DOCUMENT:
□ □ □

Skippy, this nine-pound bundle of joy that insisted on being held for at least eight hours a day, somehow recharged my mommy batteries. I went crazy. I shopped at 12 different pet stores in six days. I hit the going-out-of-business sales at Kids ‘R Us. I bought giant stuffed frogs that squeak, plush lambies to cuddle, felt baby rattles to entertain. I filled my cart with swaddling blankets, purple felt dog beds, cozy pink rugs, matching leashes, chewy toys, rope friends and tons of doggie breath mints.

I took Skippy to buy a whole spring wardrobe – three argyle sweaters, two T-shirts that read “Little Devil,” a black biker jacket, a sailor suit and an adorable pink sweater with faux fur trim that my wife, the butch gender activist, won’t let him wear in the family photos because it’s “too fruity.”

We spent days interviewing doggie daycare joints, finding a special nanny and setting up play dates with other dogs in our social circle. We hit the dog park, too, where we ran into a giant cocker spaniel who reminded me of those 13-year-olds playing Little League: too big and powerful for the group. After we shot a few snide glances at the cocker’s mom, she put an end to the bullying. Now Skippy’s not afraid to stand up to anyone. And everyone. He barked furiously at our 250-pound UPS guy today.

I’ve also discovered the biggest joy for doggie dykes: the handbag. Thanks in part to celebrity dog lovers like Sharon Osbourne and Cameron Diaz – not to mention dog-centric films like Legally Blonde – the hottest fashion item these days is the puppy purse. The top-of-the-line bag every femme wants is custom-made (with no animal skins, thank you very much): the Puchi Bag, a $400 designer handbag that comes in designs with names like Martini, Swinger, Cosmopolitan and Penelope (the latter, seen in Vogue recently, has pink and white polka dots).

Puchi has bags for career dykes (houndstooth), travel mavens (the black patent-leather train case), and large families (the Double Dutch Bus holds two). And, of course, there are bags for butches. The most popular: the Urban Army, a rugged, camouflage-cotton bag with road-construction orange trim. Butches hardly need dog accessories; after all, gear for outdoorsy dog dykes is everywhere. There are even dog backpacks, so if you’re single, Fido can carry your keys while you focus on the other dog dykes at your Sierra Club outing. Plus, there are dozens of athletic bags that cuddle your dog in stain-resistant neoprene for when you’re hiking, camping or just going to the grocery. (Ours is blue.)

Of course, it’s not the accessories that are giving birth to doggy-dyke expansion. Dogs can be like the best kind of kids; sure, they won’t take care of you when you get old, but they won’t get pregnant or run off with a skater boi either. There are no diapers, no middle-of-the-night feedings, and no terrible twos. There’s just tons and tons of love, and, if you’re like me, entree to a whole new world of accessories.

□ □ □

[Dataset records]

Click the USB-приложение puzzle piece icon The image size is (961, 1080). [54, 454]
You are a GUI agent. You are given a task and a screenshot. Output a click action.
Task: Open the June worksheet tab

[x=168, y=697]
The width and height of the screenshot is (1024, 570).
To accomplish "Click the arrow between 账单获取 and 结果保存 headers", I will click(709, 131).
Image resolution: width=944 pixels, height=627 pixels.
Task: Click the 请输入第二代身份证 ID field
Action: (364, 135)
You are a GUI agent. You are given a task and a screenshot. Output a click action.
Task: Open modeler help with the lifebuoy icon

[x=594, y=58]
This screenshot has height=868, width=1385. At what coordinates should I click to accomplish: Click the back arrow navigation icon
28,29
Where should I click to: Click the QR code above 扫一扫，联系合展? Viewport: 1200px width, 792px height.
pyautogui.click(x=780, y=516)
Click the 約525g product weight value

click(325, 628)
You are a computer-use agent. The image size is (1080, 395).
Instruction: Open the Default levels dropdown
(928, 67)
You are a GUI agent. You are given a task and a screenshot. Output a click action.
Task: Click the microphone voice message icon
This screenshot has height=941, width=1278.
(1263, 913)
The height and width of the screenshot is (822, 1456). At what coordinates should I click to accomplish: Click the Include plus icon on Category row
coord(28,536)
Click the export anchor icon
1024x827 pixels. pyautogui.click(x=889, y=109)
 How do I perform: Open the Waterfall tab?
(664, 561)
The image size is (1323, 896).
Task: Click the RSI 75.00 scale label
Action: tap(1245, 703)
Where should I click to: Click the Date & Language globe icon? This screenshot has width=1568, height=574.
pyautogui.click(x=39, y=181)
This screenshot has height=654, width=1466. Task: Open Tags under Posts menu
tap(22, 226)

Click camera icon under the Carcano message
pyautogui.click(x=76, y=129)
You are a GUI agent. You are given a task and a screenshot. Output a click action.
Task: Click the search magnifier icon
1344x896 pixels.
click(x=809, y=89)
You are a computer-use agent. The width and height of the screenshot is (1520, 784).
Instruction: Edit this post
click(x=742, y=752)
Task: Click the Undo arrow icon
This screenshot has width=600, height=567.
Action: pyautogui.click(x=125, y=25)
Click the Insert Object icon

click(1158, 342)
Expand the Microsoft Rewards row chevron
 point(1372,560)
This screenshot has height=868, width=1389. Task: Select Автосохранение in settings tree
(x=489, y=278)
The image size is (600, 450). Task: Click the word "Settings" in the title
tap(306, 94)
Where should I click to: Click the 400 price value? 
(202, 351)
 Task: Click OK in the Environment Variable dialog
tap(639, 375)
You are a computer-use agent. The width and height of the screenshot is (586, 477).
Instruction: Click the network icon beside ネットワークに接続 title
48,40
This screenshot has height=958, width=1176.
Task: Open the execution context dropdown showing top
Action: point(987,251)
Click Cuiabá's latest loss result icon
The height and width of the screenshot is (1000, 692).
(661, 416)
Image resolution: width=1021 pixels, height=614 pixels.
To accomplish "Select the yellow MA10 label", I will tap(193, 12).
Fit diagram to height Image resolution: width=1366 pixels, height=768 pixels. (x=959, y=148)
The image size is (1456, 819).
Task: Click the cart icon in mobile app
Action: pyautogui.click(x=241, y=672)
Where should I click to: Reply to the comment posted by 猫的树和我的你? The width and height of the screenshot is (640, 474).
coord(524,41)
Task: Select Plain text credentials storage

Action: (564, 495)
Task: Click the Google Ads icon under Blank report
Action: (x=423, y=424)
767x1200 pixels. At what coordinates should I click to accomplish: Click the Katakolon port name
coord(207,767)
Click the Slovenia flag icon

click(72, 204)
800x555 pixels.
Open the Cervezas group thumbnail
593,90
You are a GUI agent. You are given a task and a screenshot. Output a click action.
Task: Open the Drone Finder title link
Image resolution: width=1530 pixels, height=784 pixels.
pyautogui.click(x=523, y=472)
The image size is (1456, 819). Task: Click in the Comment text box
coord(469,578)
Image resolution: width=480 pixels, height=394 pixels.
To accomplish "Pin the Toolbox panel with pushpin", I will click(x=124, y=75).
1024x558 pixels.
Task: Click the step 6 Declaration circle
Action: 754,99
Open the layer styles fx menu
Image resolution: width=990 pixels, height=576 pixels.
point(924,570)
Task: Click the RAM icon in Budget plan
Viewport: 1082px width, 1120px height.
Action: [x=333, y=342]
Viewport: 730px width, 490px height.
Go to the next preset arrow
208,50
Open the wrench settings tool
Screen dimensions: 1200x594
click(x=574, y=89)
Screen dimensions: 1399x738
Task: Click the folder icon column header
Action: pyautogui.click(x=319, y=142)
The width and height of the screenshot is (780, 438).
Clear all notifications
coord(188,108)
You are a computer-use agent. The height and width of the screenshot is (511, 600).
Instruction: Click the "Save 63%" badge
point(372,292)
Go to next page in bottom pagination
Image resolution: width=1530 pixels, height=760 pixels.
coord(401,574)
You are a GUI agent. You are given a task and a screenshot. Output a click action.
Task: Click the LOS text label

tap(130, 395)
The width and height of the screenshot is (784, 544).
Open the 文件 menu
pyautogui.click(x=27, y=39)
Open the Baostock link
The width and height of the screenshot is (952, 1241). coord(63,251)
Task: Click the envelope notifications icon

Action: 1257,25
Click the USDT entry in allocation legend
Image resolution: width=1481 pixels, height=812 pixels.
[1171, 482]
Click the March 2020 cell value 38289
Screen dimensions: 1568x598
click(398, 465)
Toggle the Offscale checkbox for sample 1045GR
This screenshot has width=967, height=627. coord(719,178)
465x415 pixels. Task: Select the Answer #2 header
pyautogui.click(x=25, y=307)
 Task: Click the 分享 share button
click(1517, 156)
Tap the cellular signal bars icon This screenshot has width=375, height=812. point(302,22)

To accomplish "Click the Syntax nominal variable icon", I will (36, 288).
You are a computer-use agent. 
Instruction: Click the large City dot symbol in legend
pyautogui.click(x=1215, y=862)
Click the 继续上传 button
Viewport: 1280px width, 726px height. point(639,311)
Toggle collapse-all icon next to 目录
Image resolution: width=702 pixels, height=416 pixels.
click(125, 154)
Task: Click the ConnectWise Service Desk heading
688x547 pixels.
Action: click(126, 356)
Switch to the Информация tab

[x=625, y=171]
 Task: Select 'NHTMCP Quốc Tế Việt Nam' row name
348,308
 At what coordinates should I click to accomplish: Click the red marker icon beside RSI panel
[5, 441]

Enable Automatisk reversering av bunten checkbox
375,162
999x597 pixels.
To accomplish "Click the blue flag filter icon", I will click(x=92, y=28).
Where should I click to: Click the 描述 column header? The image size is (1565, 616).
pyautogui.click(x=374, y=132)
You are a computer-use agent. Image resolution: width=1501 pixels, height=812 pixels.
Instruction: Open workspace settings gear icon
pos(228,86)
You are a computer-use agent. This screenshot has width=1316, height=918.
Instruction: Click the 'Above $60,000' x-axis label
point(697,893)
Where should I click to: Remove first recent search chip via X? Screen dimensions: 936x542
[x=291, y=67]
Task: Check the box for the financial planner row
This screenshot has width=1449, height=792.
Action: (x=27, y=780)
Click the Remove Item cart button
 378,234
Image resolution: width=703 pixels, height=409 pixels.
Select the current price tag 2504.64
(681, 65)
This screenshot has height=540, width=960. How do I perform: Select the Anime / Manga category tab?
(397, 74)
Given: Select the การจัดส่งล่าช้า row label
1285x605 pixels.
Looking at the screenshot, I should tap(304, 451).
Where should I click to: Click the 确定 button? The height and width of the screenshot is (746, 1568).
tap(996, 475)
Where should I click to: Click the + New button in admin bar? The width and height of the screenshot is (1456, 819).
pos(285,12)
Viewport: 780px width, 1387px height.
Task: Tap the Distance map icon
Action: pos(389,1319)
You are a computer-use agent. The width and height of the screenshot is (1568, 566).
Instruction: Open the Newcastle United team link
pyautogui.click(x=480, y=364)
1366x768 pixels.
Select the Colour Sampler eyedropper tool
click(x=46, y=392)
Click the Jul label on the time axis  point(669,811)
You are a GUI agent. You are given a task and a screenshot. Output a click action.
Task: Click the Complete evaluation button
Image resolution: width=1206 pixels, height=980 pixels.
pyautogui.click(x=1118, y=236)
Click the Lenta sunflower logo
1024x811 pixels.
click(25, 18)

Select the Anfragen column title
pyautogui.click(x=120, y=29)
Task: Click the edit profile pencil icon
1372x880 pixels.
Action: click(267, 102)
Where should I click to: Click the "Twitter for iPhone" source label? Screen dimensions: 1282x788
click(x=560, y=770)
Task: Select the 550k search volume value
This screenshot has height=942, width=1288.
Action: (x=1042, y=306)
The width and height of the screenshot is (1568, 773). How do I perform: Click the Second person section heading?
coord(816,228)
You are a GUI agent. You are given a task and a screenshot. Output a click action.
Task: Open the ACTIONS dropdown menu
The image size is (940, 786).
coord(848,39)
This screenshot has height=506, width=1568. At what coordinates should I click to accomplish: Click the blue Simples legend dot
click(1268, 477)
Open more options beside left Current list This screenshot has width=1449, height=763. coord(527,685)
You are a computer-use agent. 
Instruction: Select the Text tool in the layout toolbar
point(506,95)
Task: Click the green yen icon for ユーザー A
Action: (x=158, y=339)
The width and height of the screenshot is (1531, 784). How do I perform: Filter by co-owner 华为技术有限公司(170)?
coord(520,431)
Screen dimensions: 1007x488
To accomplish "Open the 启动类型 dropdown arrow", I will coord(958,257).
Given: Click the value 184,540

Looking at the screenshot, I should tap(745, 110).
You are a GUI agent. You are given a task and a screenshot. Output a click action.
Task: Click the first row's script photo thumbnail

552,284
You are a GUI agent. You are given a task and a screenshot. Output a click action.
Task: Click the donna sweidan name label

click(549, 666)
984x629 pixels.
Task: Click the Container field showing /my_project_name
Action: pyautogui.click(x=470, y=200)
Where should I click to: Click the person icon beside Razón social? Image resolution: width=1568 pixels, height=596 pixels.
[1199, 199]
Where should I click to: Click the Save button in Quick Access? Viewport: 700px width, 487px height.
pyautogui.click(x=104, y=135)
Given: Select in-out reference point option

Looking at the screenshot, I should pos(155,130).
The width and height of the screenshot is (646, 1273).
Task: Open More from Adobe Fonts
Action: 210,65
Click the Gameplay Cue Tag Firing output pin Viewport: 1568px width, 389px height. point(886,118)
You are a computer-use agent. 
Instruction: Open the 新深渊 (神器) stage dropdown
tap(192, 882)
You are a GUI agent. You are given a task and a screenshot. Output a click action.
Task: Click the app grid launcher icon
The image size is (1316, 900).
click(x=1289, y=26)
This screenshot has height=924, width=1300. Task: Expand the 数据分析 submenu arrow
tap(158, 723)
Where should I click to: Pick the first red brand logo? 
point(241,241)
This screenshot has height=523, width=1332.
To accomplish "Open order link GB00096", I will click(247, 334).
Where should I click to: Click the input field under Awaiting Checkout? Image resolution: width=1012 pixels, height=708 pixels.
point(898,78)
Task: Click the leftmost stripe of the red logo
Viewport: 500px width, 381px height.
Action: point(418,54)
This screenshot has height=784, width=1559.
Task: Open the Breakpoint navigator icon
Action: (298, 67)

□ □ □

EXERCISE INSTRUCTIONS:
Answer these questions about the essay on Skippy:
1. How many pet stores did the writer shop at, and over how many days?
2. At whom did Skippy bark furiously?
3. What is the most popular Puchi bag for butches called?
The listing comes from a separate source, unrelated to the essay.

EXERCISE ANSWER:
1. 12 different pet stores in six days.
2. Their 250-pound UPS guy.
3. The Urban Army.